For weeks, Russia had been threatening a possible suspension of the grain deal, which has brought Ukrainian food back to the world market since the summer. In recent days, Ukrainian President Volodymyr Zelenskyy has complained that Russia is blocking the passage of ships loaded with grain.
He highlighted the importance of these shipments in the fight against hunger in the world. While the war continues to hamper exports, Zelenskyi said recently that Ukraine has exported nearly eight million tonnes of food by sea since the Grain Agreement came into effect. 60 percent of the amount went to Africa and Asia.
In July, Russia, mediated by the United Nations (UN) and Turkey, agreed to export grain, but always threatened to let the four-month agreement burst. Moscow has long complained that part of the summer deal is not being implemented. In the deal, Russia agreed to lift the blockade of Ukrainian seaports for grain exports, but in return demanded facilitation for its own export of fertilizer and food. Russia and Ukraine are major grain exporters, earning billions from exports.
The World Food Program (WFP) sees Russia’s return to the grain deal as good news for the world’s hungry. “For millions of people in need around the world, these ships are a beacon of hope that can save lives,” said Martin Frick, head of the UN office in Berlin.
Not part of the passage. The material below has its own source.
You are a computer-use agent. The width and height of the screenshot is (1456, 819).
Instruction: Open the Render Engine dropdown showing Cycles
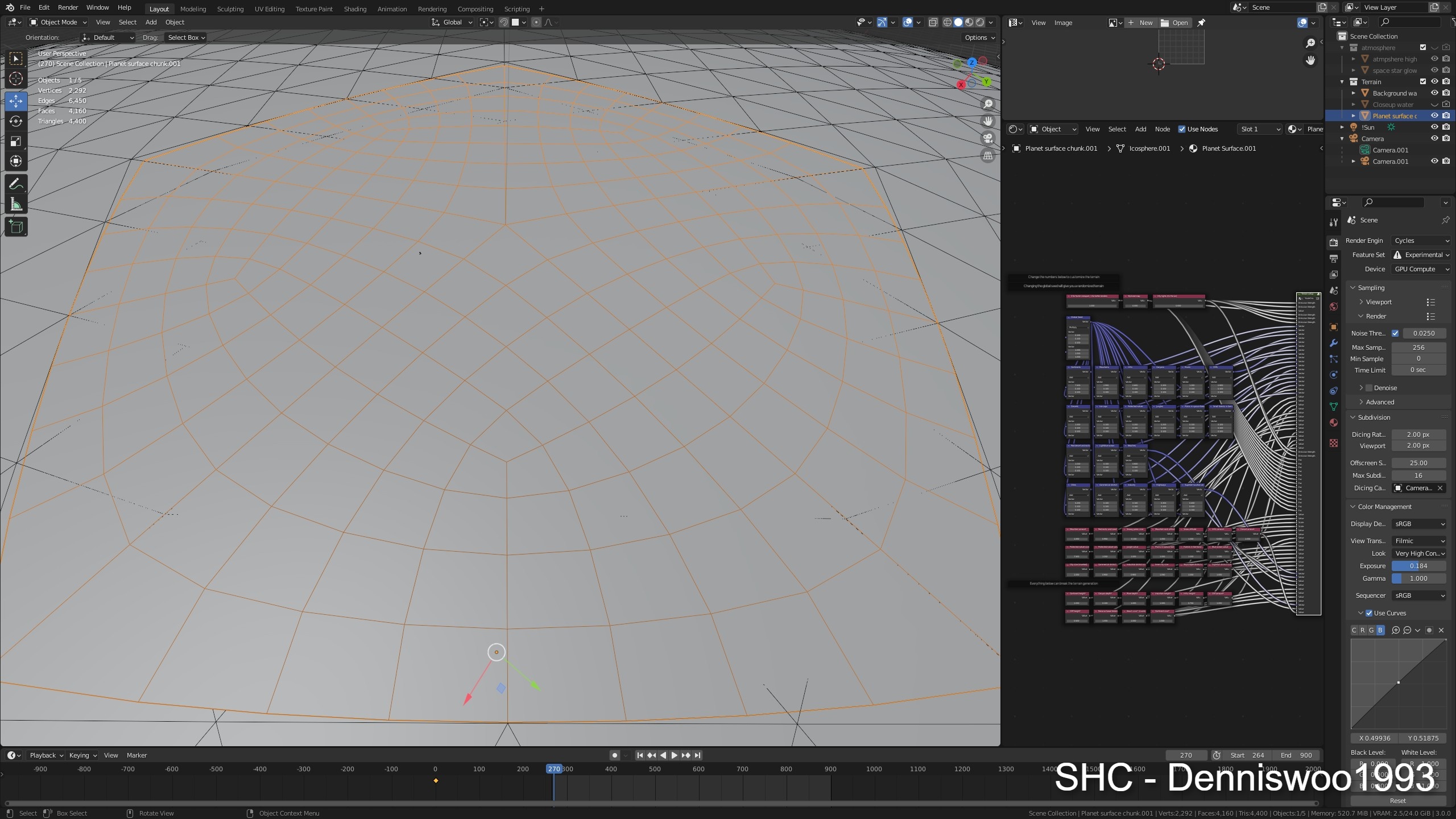click(1420, 240)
Since signing the agreement last summer, WFP has shipped more than 220,000 tonnes of wheat from Ukrainian ports to hungry people in Afghanistan, Ethiopia and Yemen. Another 160,000 tonnes were soon to follow.
The Ukrainian government thanked Turkey and the UN for their role in Russia’s decision to resume the agreement. Infrastructure Minister Oleksandr Kubrakov particularly highlighted the efforts of Turkish President Erdogan and UN Secretary General Antonio Guterres.
In the Ukrainian Presidential Office, Russia’s return to the grain deal was understood as an “end of blackmail” by Moscow. “From a geopolitical perspective, what happened that day puts a point behind the many years of blackmail diplomacy that Russia has engaged in,” Andriy Yermak, President Volodymyr Zelenskyy’s chief of staff, wrote on Telegram on Wednesday. “They don’t know any other diplomacy there, which is why they are also losing in the modern world.”
Yermak has not commented on the Ukrainian commitments Moscow says it has received. According to Russian sources, Ukraine has given written assurances that it will not use the ports and maritime corridor to export grain across the Black Sea for military purposes.